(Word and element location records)
..........

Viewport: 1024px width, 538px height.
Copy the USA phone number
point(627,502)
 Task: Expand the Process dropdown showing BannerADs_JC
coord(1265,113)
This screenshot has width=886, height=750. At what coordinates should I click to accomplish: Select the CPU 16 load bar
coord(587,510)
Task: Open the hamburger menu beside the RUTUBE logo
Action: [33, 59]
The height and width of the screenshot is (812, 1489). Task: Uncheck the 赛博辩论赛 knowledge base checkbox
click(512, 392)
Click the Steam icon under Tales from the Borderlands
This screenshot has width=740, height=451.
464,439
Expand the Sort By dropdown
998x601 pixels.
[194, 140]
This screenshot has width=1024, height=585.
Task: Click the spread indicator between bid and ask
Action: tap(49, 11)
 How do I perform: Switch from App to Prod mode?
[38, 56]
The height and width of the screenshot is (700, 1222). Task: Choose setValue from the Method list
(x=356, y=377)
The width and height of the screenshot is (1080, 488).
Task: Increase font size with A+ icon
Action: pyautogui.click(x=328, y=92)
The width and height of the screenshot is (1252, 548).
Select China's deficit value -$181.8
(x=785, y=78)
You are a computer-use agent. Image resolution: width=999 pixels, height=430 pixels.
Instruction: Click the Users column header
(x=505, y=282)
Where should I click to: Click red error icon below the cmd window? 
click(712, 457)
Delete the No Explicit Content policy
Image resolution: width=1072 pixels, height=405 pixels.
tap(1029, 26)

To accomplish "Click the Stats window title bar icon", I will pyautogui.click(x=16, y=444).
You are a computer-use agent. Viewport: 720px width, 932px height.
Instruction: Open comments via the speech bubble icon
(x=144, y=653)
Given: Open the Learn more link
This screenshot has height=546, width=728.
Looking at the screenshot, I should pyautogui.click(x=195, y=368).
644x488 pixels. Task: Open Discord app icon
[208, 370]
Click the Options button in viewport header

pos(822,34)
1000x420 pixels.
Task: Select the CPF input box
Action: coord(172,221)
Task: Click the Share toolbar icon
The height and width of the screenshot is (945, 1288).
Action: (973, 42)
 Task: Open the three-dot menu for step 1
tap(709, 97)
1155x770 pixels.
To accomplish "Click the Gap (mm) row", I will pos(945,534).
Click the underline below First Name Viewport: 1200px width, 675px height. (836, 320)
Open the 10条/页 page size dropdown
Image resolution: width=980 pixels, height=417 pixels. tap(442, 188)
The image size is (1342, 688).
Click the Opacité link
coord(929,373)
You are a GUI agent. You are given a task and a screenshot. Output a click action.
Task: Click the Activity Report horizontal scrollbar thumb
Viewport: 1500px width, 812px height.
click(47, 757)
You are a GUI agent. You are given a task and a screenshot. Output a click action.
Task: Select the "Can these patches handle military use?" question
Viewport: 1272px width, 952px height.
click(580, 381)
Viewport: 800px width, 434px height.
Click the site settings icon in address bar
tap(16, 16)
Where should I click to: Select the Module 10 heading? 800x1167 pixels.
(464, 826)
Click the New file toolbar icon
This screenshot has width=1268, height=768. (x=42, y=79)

..........

- _THE REQUEST_
Reproduce the whole listing above word for word, every line from the first to the last.

- _ANSWER TO THIS PROBLEM_
Viewport: 1024px width, 538px height.
Copy the USA phone number
point(627,502)
 Task: Expand the Process dropdown showing BannerADs_JC
coord(1265,113)
This screenshot has width=886, height=750. At what coordinates should I click to accomplish: Select the CPU 16 load bar
coord(587,510)
Task: Open the hamburger menu beside the RUTUBE logo
Action: [33, 59]
The height and width of the screenshot is (812, 1489). Task: Uncheck the 赛博辩论赛 knowledge base checkbox
click(512, 392)
Click the Steam icon under Tales from the Borderlands
This screenshot has width=740, height=451.
464,439
Expand the Sort By dropdown
998x601 pixels.
[194, 140]
This screenshot has width=1024, height=585.
Task: Click the spread indicator between bid and ask
Action: tap(49, 11)
 How do I perform: Switch from App to Prod mode?
[38, 56]
The height and width of the screenshot is (700, 1222). Task: Choose setValue from the Method list
(x=356, y=377)
The width and height of the screenshot is (1080, 488).
Task: Increase font size with A+ icon
Action: pyautogui.click(x=328, y=92)
The width and height of the screenshot is (1252, 548).
Select China's deficit value -$181.8
(x=785, y=78)
You are a computer-use agent. Image resolution: width=999 pixels, height=430 pixels.
Instruction: Click the Users column header
(x=505, y=282)
Where should I click to: Click red error icon below the cmd window? 
click(712, 457)
Delete the No Explicit Content policy
Image resolution: width=1072 pixels, height=405 pixels.
tap(1029, 26)

To accomplish "Click the Stats window title bar icon", I will pyautogui.click(x=16, y=444).
You are a computer-use agent. Viewport: 720px width, 932px height.
Instruction: Open comments via the speech bubble icon
(x=144, y=653)
Given: Open the Learn more link
This screenshot has height=546, width=728.
Looking at the screenshot, I should pyautogui.click(x=195, y=368).
644x488 pixels. Task: Open Discord app icon
[208, 370]
Click the Options button in viewport header

pos(822,34)
1000x420 pixels.
Task: Select the CPF input box
Action: coord(172,221)
Task: Click the Share toolbar icon
The height and width of the screenshot is (945, 1288).
Action: (973, 42)
 Task: Open the three-dot menu for step 1
tap(709, 97)
1155x770 pixels.
To accomplish "Click the Gap (mm) row", I will pos(945,534).
Click the underline below First Name Viewport: 1200px width, 675px height. (836, 320)
Open the 10条/页 page size dropdown
Image resolution: width=980 pixels, height=417 pixels. tap(442, 188)
The image size is (1342, 688).
Click the Opacité link
coord(929,373)
You are a GUI agent. You are given a task and a screenshot. Output a click action.
Task: Click the Activity Report horizontal scrollbar thumb
Viewport: 1500px width, 812px height.
click(47, 757)
You are a GUI agent. You are given a task and a screenshot. Output a click action.
Task: Select the "Can these patches handle military use?" question
Viewport: 1272px width, 952px height.
click(580, 381)
Viewport: 800px width, 434px height.
Click the site settings icon in address bar
tap(16, 16)
Where should I click to: Select the Module 10 heading? 800x1167 pixels.
(464, 826)
Click the New file toolbar icon
This screenshot has width=1268, height=768. (x=42, y=79)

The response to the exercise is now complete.